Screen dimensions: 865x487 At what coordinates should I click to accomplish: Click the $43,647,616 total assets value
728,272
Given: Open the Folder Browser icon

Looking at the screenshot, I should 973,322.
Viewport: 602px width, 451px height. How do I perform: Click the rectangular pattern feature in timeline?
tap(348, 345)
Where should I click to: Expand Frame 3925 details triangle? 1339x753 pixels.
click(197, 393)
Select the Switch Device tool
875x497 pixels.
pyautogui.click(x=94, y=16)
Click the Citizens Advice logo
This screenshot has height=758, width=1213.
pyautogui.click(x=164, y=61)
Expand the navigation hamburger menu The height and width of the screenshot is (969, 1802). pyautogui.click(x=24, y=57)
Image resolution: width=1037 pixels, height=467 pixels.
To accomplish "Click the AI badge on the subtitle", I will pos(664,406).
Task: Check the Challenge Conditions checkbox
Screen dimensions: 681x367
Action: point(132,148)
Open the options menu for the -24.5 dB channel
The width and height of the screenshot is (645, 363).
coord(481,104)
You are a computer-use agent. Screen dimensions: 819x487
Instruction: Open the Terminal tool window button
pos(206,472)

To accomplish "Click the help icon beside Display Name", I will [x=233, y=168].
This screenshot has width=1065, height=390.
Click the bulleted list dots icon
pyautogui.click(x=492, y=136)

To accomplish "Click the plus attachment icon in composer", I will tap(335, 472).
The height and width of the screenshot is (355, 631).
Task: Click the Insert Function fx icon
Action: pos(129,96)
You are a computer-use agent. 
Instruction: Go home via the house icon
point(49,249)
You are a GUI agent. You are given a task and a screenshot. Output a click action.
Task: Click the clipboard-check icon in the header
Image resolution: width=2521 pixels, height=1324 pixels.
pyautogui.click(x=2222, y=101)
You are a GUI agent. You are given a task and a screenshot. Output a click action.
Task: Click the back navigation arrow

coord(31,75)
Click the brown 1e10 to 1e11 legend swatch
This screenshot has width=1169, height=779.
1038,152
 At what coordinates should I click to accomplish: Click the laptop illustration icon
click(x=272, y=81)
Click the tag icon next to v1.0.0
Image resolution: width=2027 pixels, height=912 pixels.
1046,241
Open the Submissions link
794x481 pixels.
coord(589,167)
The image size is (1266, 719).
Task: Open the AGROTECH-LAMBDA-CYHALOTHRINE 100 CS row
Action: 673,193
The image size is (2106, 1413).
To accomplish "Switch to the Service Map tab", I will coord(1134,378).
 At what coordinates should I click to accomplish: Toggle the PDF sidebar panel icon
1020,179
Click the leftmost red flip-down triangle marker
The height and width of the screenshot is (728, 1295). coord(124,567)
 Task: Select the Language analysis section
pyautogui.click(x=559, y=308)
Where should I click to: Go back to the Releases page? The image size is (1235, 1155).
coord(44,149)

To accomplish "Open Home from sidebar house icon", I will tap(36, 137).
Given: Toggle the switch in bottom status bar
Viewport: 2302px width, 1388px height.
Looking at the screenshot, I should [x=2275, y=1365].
+ + + +
Assignment -
Give every entry back unchanged. Leave none out.

Task response -
Screen dimensions: 865x487 At what coordinates should I click to accomplish: Click the $43,647,616 total assets value
728,272
Given: Open the Folder Browser icon

Looking at the screenshot, I should 973,322.
Viewport: 602px width, 451px height. How do I perform: Click the rectangular pattern feature in timeline?
tap(348, 345)
Where should I click to: Expand Frame 3925 details triangle? 1339x753 pixels.
click(197, 393)
Select the Switch Device tool
875x497 pixels.
pyautogui.click(x=94, y=16)
Click the Citizens Advice logo
This screenshot has height=758, width=1213.
pyautogui.click(x=164, y=61)
Expand the navigation hamburger menu The height and width of the screenshot is (969, 1802). pyautogui.click(x=24, y=57)
Image resolution: width=1037 pixels, height=467 pixels.
To accomplish "Click the AI badge on the subtitle", I will pos(664,406).
Task: Check the Challenge Conditions checkbox
Screen dimensions: 681x367
Action: point(132,148)
Open the options menu for the -24.5 dB channel
The width and height of the screenshot is (645, 363).
coord(481,104)
You are a computer-use agent. Screen dimensions: 819x487
Instruction: Open the Terminal tool window button
pos(206,472)

To accomplish "Click the help icon beside Display Name", I will [x=233, y=168].
This screenshot has width=1065, height=390.
Click the bulleted list dots icon
pyautogui.click(x=492, y=136)

To accomplish "Click the plus attachment icon in composer", I will tap(335, 472).
The height and width of the screenshot is (355, 631).
Task: Click the Insert Function fx icon
Action: pos(129,96)
You are a computer-use agent. 
Instruction: Go home via the house icon
point(49,249)
You are a GUI agent. You are given a task and a screenshot. Output a click action.
Task: Click the clipboard-check icon in the header
Image resolution: width=2521 pixels, height=1324 pixels.
pyautogui.click(x=2222, y=101)
You are a GUI agent. You are given a task and a screenshot. Output a click action.
Task: Click the back navigation arrow

coord(31,75)
Click the brown 1e10 to 1e11 legend swatch
This screenshot has width=1169, height=779.
1038,152
 At what coordinates should I click to accomplish: Click the laptop illustration icon
click(x=272, y=81)
Click the tag icon next to v1.0.0
Image resolution: width=2027 pixels, height=912 pixels.
1046,241
Open the Submissions link
794x481 pixels.
coord(589,167)
The image size is (1266, 719).
Task: Open the AGROTECH-LAMBDA-CYHALOTHRINE 100 CS row
Action: 673,193
The image size is (2106, 1413).
To accomplish "Switch to the Service Map tab", I will coord(1134,378).
 At what coordinates should I click to accomplish: Toggle the PDF sidebar panel icon
1020,179
Click the leftmost red flip-down triangle marker
The height and width of the screenshot is (728, 1295). coord(124,567)
 Task: Select the Language analysis section
pyautogui.click(x=559, y=308)
Where should I click to: Go back to the Releases page? The image size is (1235, 1155).
coord(44,149)

To accomplish "Open Home from sidebar house icon", I will tap(36, 137).
Given: Toggle the switch in bottom status bar
Viewport: 2302px width, 1388px height.
Looking at the screenshot, I should [x=2275, y=1365].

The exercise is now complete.